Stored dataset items
= = = = =
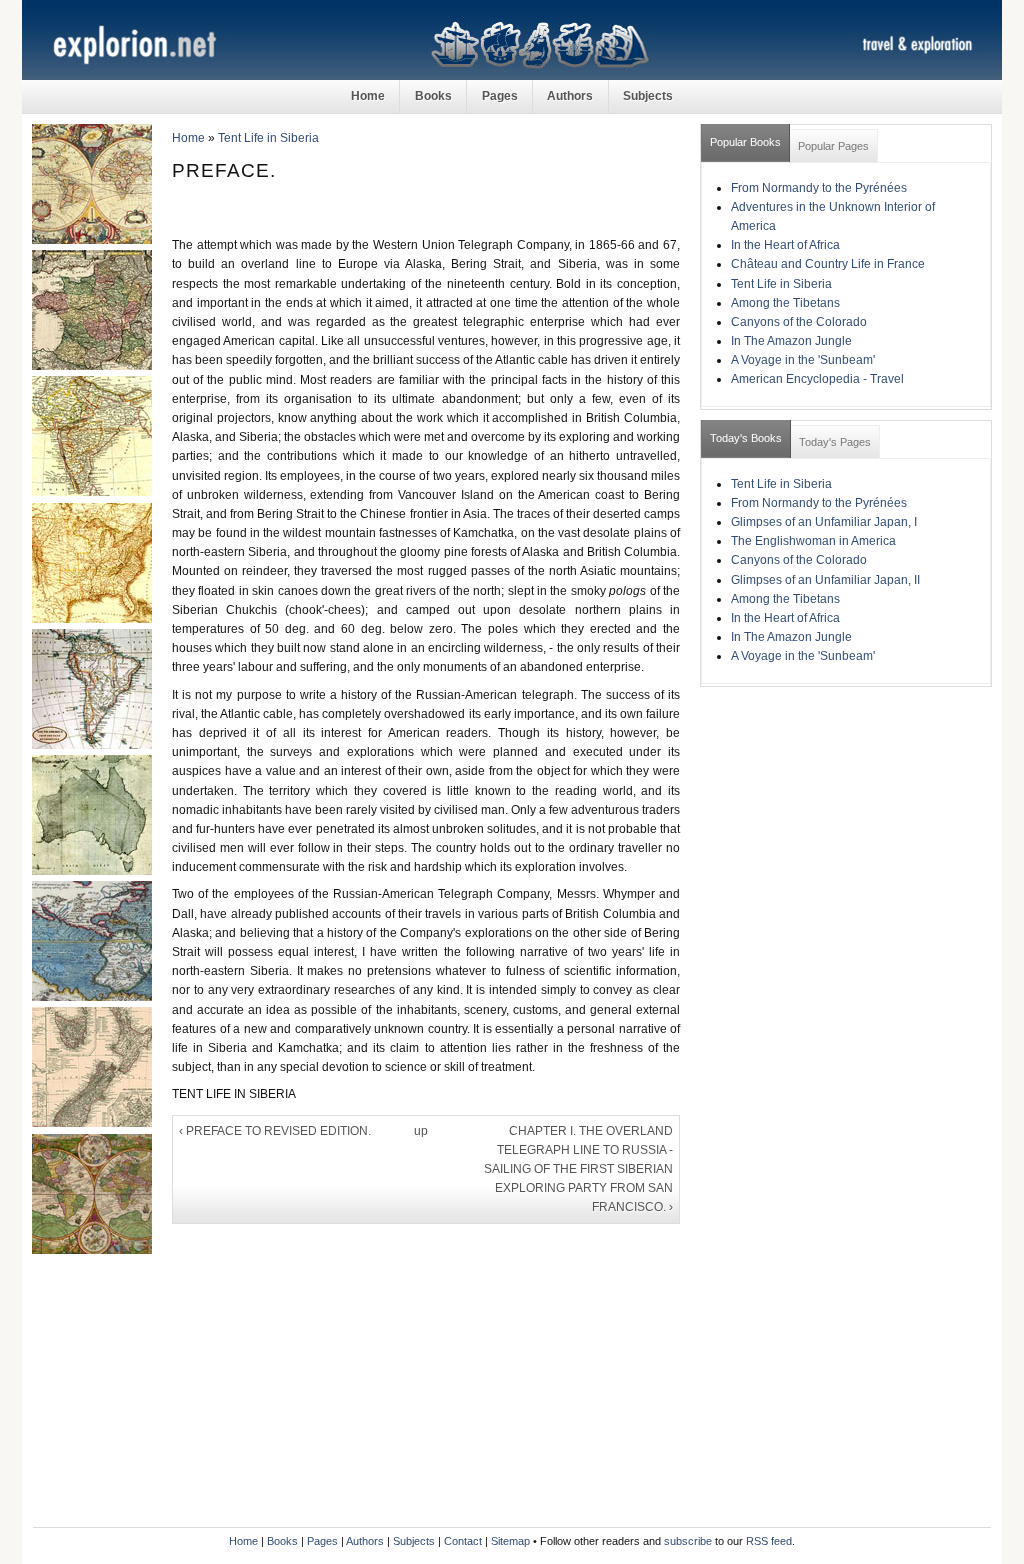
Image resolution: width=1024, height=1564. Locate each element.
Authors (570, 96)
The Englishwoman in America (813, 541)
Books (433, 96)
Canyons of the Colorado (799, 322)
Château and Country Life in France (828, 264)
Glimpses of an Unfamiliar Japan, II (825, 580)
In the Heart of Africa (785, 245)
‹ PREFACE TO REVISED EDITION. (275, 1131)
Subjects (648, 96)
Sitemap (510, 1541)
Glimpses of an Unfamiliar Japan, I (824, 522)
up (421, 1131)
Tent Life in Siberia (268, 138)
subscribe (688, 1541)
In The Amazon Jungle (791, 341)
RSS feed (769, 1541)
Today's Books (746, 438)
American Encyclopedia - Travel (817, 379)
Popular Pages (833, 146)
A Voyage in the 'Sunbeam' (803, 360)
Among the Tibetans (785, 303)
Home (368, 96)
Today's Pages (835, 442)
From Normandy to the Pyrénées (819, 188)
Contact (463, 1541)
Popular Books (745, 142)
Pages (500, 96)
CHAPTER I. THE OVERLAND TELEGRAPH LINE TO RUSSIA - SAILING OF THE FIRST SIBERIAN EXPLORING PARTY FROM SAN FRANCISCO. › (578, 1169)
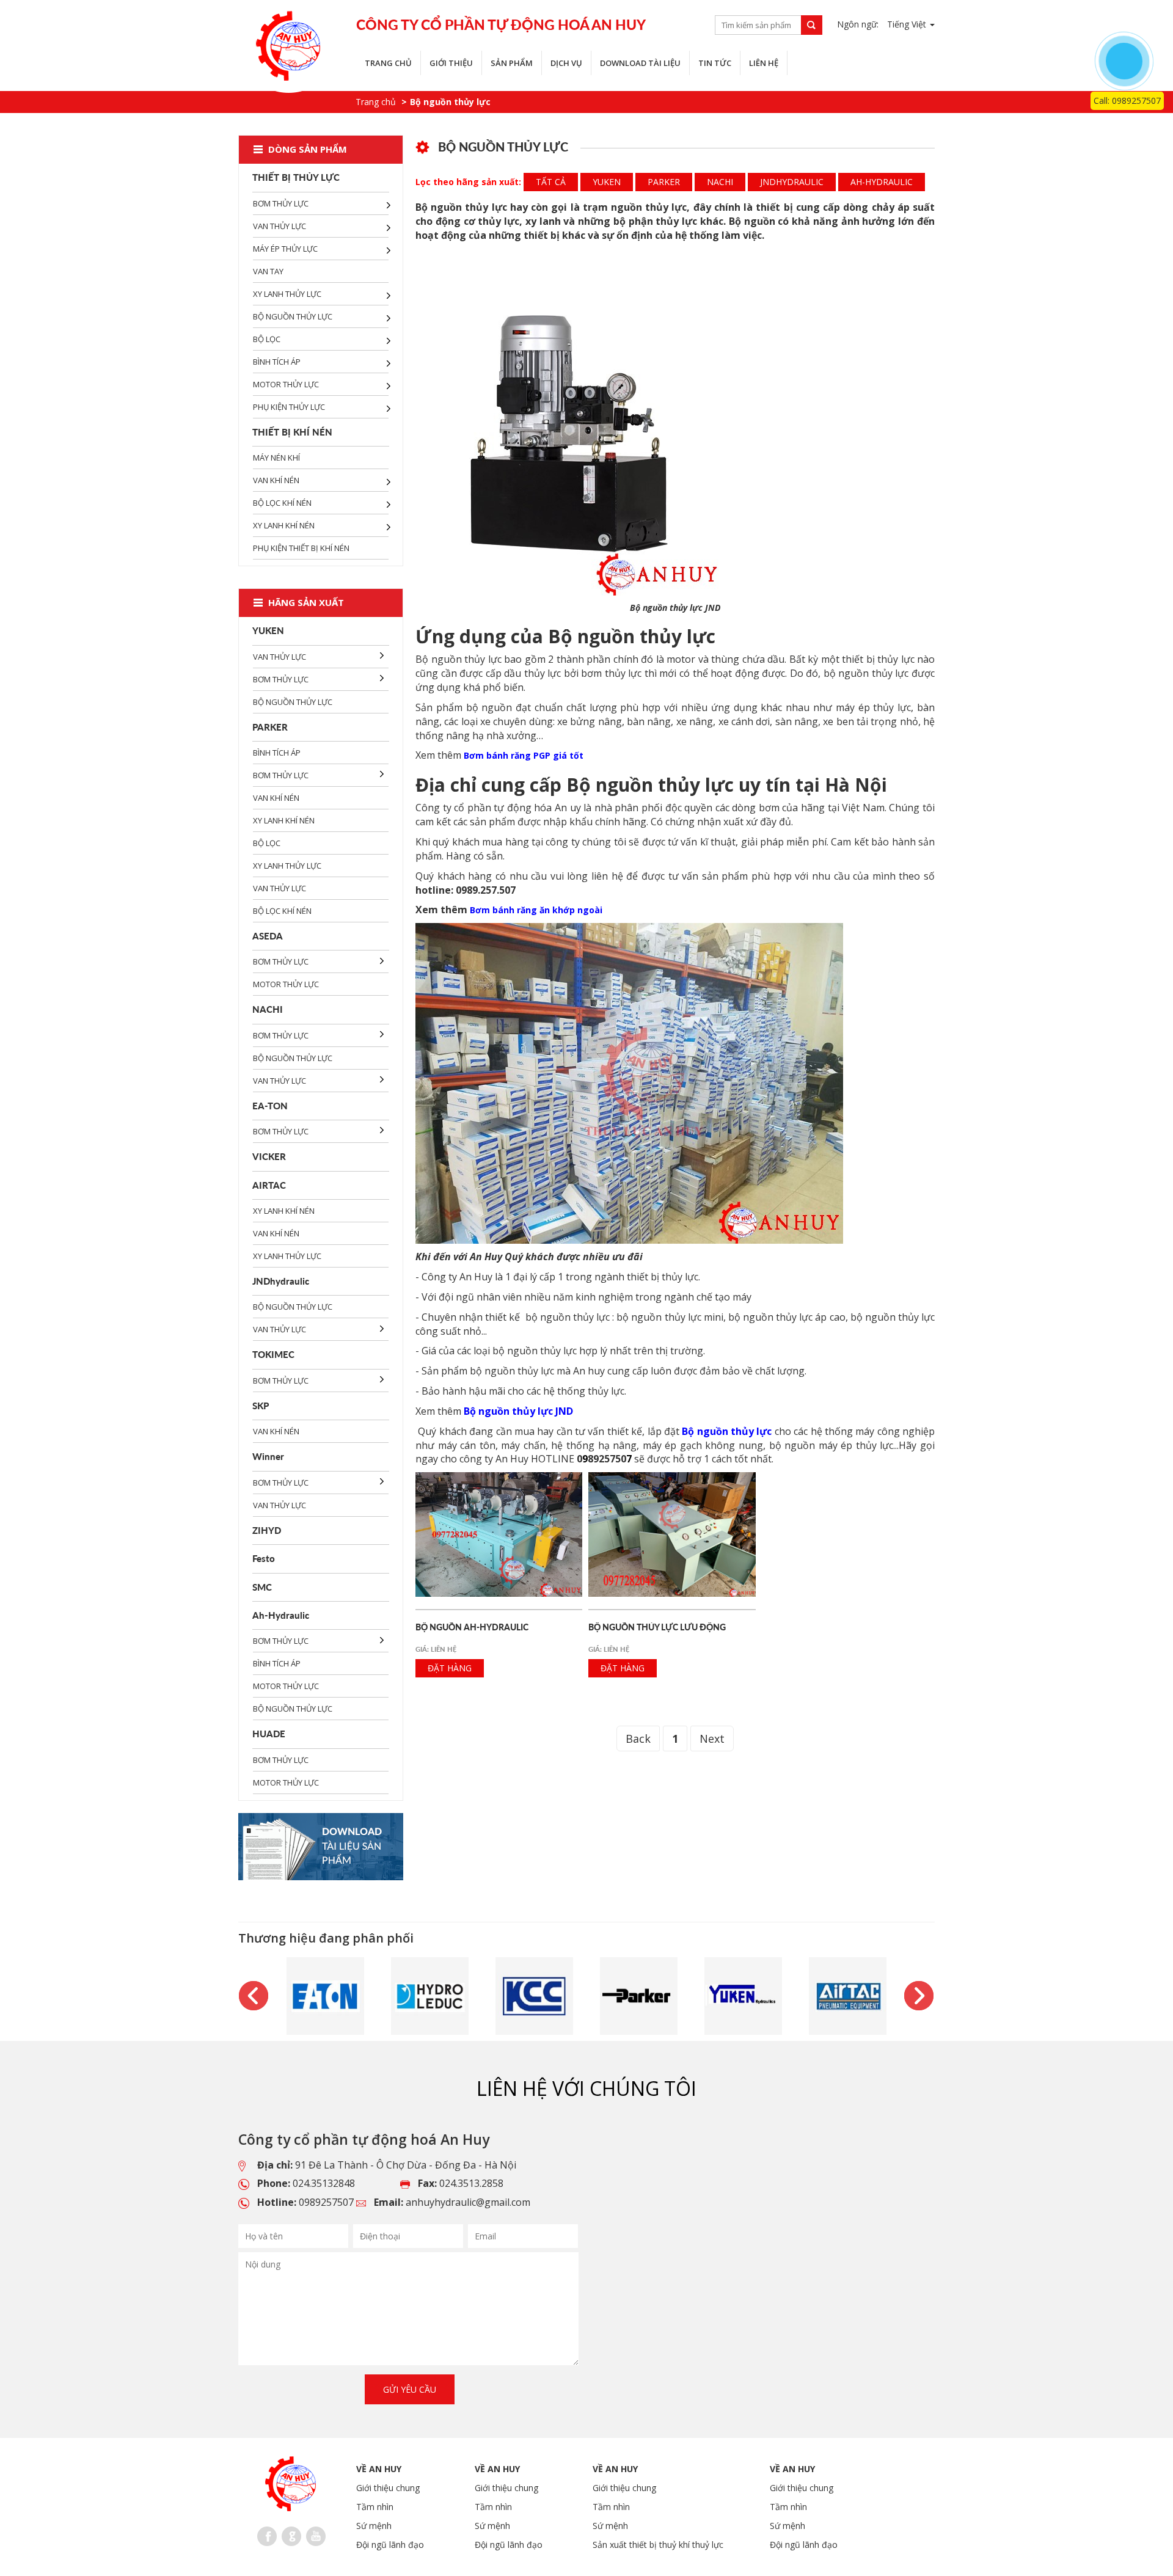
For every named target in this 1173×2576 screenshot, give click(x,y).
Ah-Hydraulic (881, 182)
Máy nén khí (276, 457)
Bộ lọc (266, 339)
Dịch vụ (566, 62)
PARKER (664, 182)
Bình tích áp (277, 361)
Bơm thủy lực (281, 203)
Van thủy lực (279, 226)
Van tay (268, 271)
= = = = =
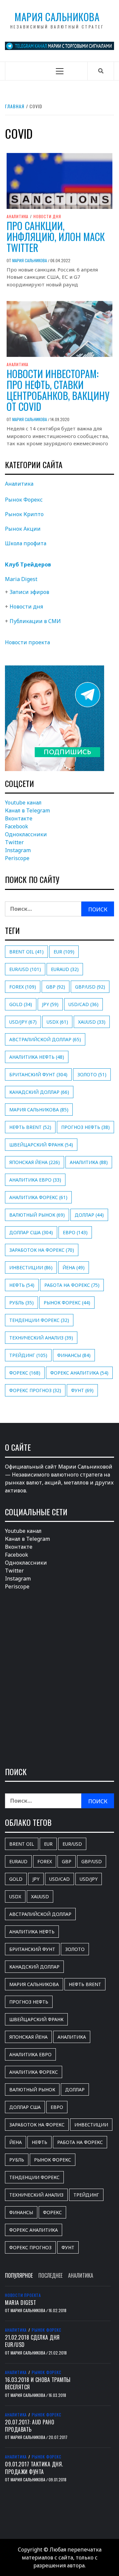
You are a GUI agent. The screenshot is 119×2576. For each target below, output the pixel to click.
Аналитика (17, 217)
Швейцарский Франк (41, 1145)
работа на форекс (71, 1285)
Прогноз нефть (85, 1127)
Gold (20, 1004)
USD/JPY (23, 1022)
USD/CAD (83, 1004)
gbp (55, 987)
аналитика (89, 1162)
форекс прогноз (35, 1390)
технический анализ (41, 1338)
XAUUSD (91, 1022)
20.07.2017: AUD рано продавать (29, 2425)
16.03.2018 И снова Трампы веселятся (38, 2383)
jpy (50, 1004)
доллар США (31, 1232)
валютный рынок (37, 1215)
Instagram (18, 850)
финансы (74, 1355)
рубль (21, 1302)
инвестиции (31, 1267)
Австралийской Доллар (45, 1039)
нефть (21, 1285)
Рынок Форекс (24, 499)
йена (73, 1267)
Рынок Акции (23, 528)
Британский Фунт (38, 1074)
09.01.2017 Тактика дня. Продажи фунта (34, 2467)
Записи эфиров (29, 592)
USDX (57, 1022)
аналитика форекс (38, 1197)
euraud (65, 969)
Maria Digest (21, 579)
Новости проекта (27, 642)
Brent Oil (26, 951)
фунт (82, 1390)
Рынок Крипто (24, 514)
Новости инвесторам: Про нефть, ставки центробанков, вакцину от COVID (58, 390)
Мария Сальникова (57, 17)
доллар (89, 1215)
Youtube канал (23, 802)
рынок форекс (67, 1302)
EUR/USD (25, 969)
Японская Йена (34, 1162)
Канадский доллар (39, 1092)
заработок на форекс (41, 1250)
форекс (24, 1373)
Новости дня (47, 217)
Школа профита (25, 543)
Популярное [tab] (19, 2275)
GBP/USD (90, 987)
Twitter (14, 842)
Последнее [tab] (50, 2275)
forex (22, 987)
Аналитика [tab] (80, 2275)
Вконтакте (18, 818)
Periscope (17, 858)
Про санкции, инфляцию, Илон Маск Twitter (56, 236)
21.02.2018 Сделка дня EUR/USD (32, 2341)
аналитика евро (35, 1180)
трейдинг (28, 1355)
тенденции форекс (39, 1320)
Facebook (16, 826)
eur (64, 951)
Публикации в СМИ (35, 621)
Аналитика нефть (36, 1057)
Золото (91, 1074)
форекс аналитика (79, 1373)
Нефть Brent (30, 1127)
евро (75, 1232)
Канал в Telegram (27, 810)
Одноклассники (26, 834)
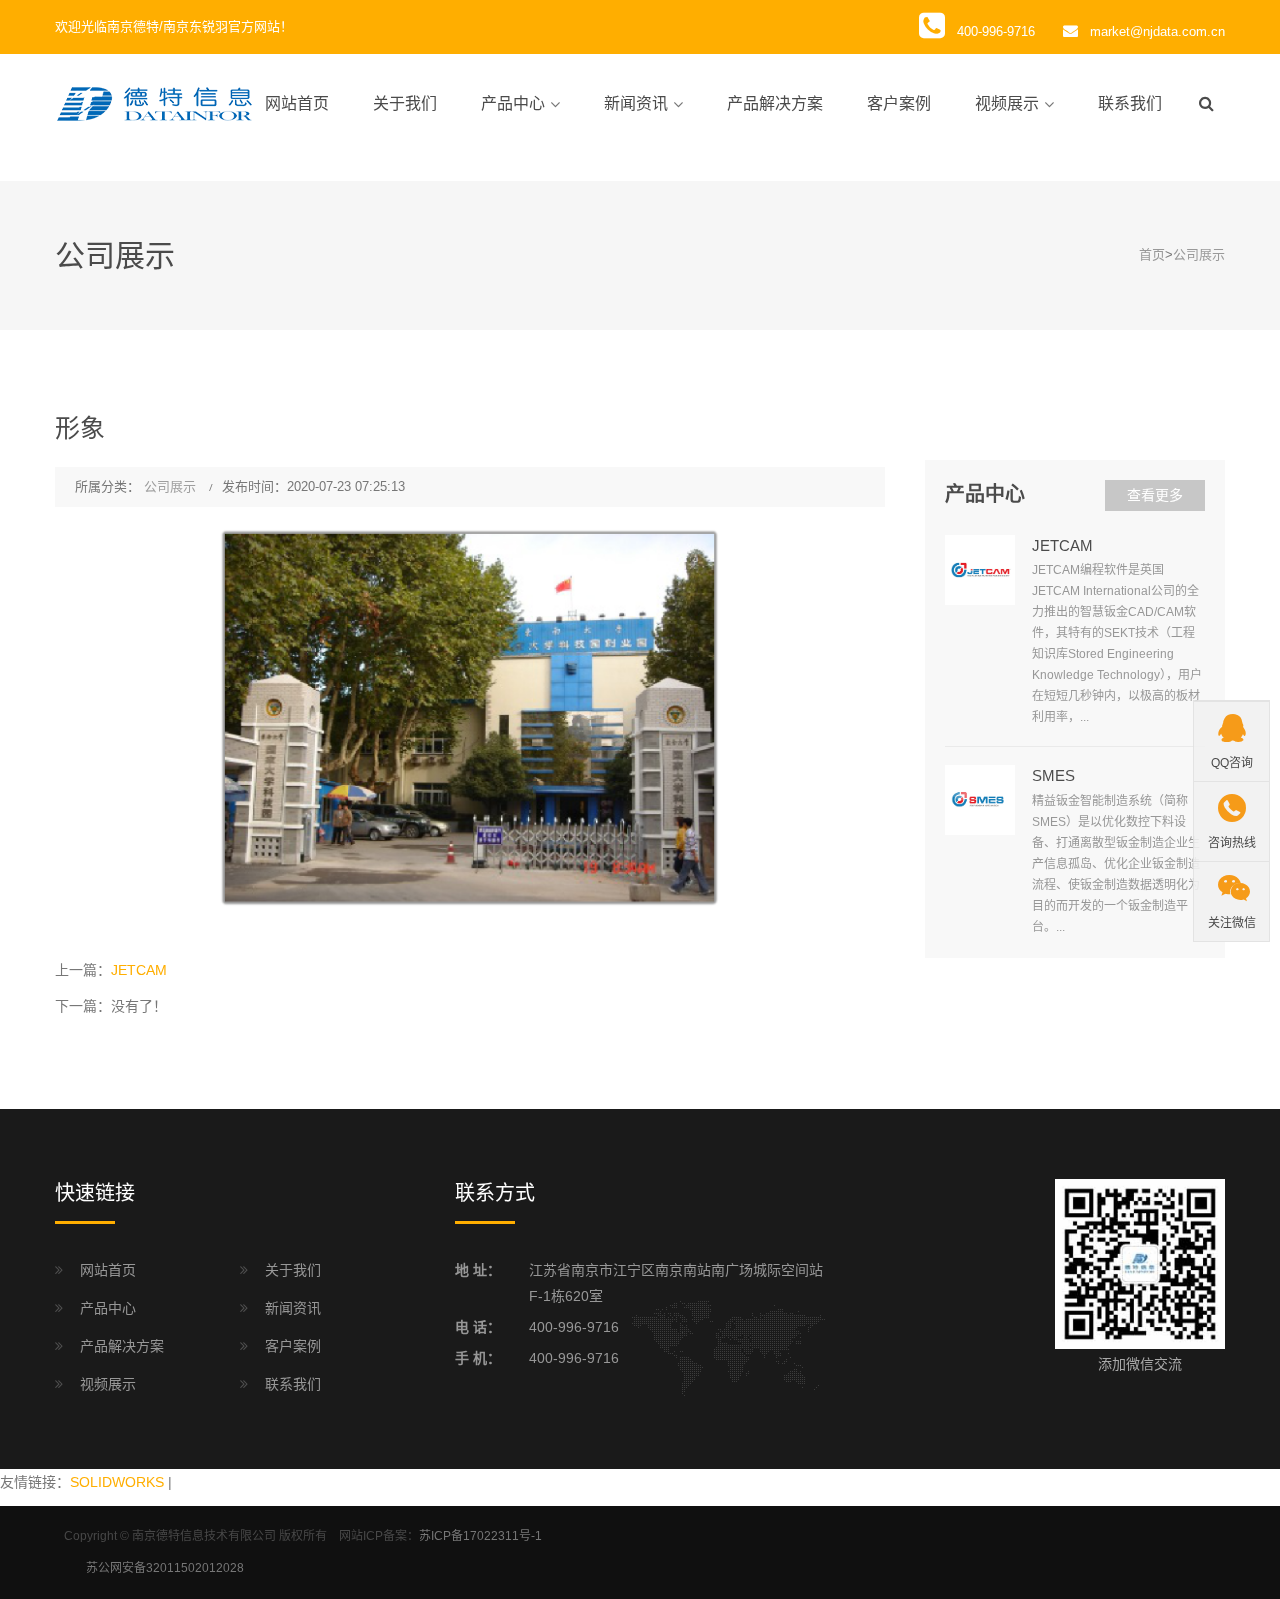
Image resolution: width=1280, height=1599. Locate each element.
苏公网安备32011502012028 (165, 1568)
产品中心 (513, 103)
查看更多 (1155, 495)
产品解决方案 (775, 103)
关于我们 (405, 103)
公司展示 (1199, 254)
= = = = =
Across the data, count every line where the string "Twitter" turns up, then write only that count.

== Completed exercise ==
2